• TEXTE FOURNI:

01-08-2025
Le «Made in Switzerland» vient de prendre une gigantesque claque
Les fleurons de l'économie suisse sont assommés par les annonces de l'administration Trump. Si la surtaxe de 39% se confirme, les industriels craignent pour leur rentabilité sur le marché américain. Publié aujourd'hui à 15h49
Les horlogers suisses redoutent une importante baisse des ventes aux États-Unis, l'un de leurs marchés les plus importants.
AFP
En bref:
Pour un 1er août, l'ambiance est tout sauf festive pour l'économie suisse. Donald Trump et son administration viennent d'assommer la Confédération avec 39% de droits de douane , le taux le plus élevé d'Europe. Yves Bugmann, président de la Fédération de l'industrie horlogère suisse (FH), ne cache pas son immense déception. «Nous sommes d'autant plus surpris que les autorités suisses montraient des signaux plutôt positifs ces dernières semaines.» Une nouvelle preuve, s'il en fallait une, de «l'imprévisibilité» du président américain.
Mais tout n'est pas perdu. «Il reste sept jours au Conseil fédéral pour trouver une solution plus acceptable avec Washington», rassure Yves Bugmann. Deux scénarios possibles: soit le coup de massue de Trump n'était «qu'une tactique de négociation», et alors la Suisse pourra abaisser ce taux «insensé» de 39%. Soit l'annonce devient définitive le 7 août, ce qui deviendrait très inquiétant pour le président de la FH. «Nous exportons 95% de notre production, dont 17% sont destinés au marché américain.» L'entrée et le milieu de gamme de l'horlogerie vont souffrir
Les montres suisses devront-elles se trouver de nouveaux poignets? «Nous sommes déjà présents sur une dizaine de marchés, mais plusieurs d'entre eux sont en difficulté», juge Philippe Bauer, président de la Convention patronale de l'industrie horlogère suisse (CP). Il pense par exemple à la Chine, dont l'engouement pour les montres suisses a diminué depuis la pandémie.

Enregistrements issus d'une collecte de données
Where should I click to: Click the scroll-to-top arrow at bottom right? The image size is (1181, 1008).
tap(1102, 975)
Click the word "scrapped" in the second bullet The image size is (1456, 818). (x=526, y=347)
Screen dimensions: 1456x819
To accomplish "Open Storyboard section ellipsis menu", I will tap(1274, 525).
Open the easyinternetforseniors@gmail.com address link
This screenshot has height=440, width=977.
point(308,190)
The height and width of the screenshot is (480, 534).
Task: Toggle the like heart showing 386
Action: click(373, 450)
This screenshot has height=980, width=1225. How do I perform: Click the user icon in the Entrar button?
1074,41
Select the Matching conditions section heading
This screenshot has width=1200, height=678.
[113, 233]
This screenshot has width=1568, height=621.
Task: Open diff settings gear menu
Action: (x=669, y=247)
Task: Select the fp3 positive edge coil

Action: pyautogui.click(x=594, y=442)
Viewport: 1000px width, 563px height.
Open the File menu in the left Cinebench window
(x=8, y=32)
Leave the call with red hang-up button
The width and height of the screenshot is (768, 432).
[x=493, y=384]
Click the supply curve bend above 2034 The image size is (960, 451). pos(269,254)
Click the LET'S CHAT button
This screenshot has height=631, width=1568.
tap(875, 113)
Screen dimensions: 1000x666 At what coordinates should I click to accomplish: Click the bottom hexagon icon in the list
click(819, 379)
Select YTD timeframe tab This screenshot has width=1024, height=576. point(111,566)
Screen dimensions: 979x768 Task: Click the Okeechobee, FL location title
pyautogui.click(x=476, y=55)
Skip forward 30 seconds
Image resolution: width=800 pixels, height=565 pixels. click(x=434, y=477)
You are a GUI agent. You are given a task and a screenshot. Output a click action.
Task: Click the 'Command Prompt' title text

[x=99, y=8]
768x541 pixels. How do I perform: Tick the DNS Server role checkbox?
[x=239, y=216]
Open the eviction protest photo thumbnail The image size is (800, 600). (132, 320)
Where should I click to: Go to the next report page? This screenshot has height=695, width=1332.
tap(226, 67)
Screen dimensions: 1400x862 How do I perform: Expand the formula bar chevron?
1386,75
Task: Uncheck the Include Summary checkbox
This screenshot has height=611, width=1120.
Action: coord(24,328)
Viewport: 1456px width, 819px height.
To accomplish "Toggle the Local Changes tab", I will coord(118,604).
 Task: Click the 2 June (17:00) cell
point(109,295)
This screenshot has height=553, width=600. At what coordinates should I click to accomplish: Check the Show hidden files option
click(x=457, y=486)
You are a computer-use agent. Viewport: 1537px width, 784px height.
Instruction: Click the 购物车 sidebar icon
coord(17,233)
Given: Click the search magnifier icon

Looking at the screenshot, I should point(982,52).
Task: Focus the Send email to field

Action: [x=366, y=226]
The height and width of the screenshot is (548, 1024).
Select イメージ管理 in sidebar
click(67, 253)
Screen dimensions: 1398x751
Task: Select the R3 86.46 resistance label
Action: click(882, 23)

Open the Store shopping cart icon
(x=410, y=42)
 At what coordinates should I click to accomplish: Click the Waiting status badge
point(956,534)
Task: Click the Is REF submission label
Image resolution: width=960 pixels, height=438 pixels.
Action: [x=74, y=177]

• OBJECTIF A: Dans l'article sur le « Made in Switzerland », quelle fonction occupe Yves Bugmann ?
• OBJECTIF B: Présentez sous forme de tableau Markdown les lignes des enregistrements, de celle qui contient « Screen dimensions: 1000x666 » à celle qui contient « Open the eviction », toutes deux incluses et sans les lignes vides. Utilisez deux colonnes, « Numéro » pour le rang et « Ligne » pour le texte.

• RÉPONSE A: Il est président de la Fédération de l'industrie horlogère suisse (FH).

• RÉPONSE B:
| Numéro | Ligne |
|---|---|
| 1 | Screen dimensions: 1000x666 At what coordinates should I click to accomplish: Click the bottom hexagon icon in the list |
| 2 | click(819, 379) |
| 3 | Select YTD timeframe tab This screenshot has width=1024, height=576. point(111,566) |
| 4 | Screen dimensions: 979x768 Task: Click the Okeechobee, FL location title |
| 5 | pyautogui.click(x=476, y=55) |
| 6 | Skip forward 30 seconds |
| 7 | Image resolution: width=800 pixels, height=565 pixels. click(x=434, y=477) |
| 8 | You are a GUI agent. You are given a task and a screenshot. Output a click action. |
| 9 | Task: Click the 'Command Prompt' title text |
| 10 | [x=99, y=8] |
| 11 | 768x541 pixels. How do I perform: Tick the DNS Server role checkbox? |
| 12 | [x=239, y=216] |
| 13 | Open the eviction protest photo thumbnail The image size is (800, 600). (132, 320) |